→ What needs to be done: Please return the rows starting at the line that contains "You are a GUI" and ending at the line that contains "The height and", with both of those lines included and everything kept word for word.
##### Supplied data
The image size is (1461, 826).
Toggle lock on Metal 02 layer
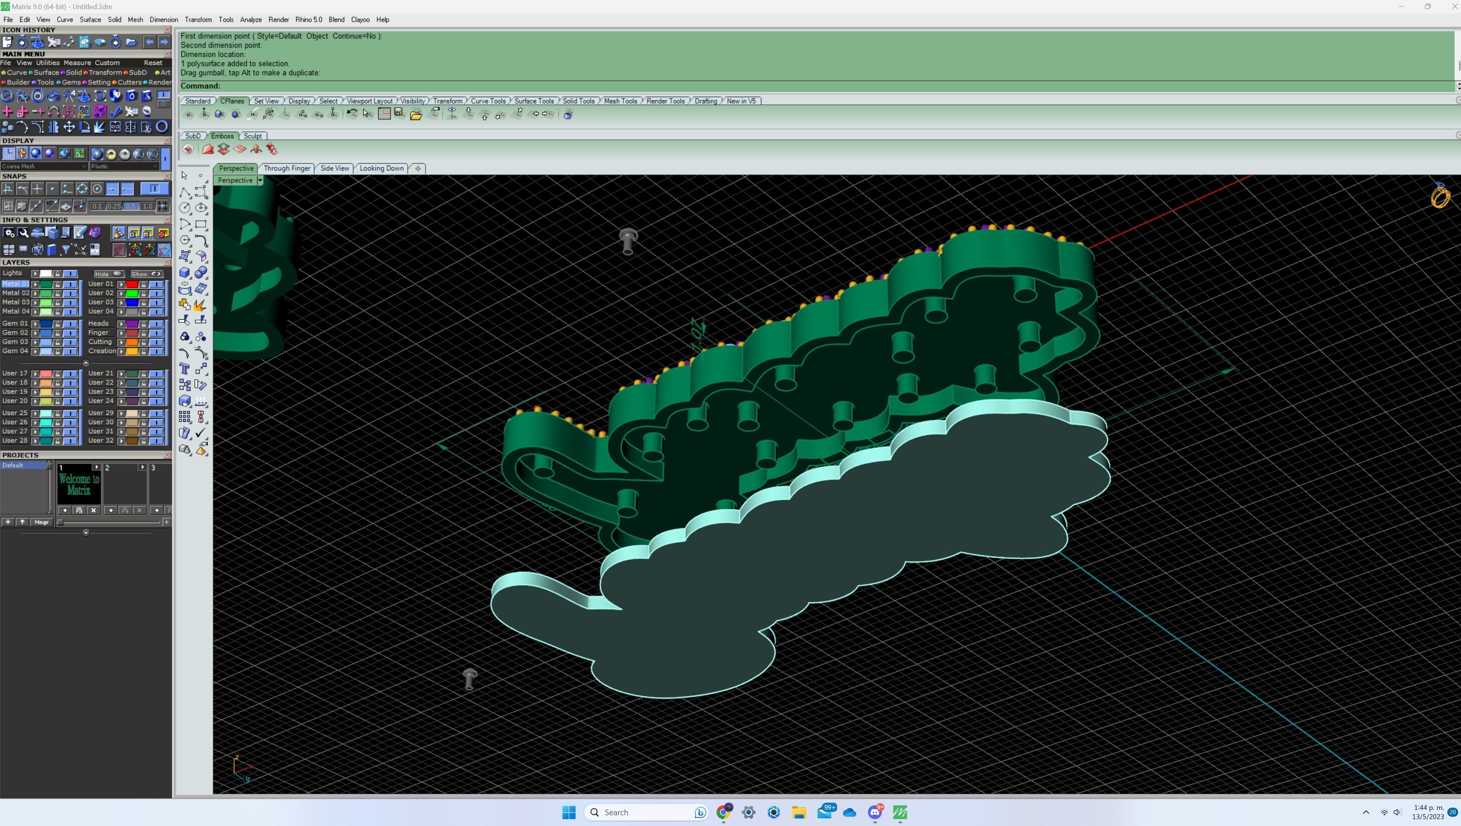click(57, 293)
##########
##### Supplied data
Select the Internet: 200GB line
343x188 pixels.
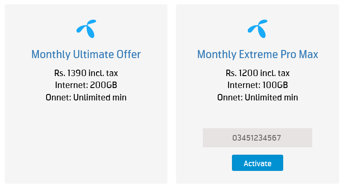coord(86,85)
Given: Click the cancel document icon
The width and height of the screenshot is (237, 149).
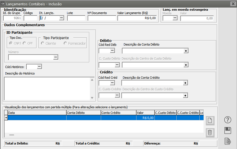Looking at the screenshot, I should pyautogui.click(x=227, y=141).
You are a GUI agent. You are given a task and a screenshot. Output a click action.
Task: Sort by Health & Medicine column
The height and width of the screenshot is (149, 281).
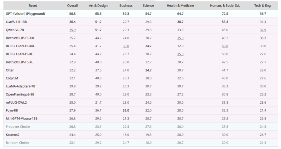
##########
→ Response to the exercise:
You are a GUI agent. You are given a task and a screenshot. Output a click action.
Task: Sort by Health & Medicine column
The height and width of the screenshot is (149, 281).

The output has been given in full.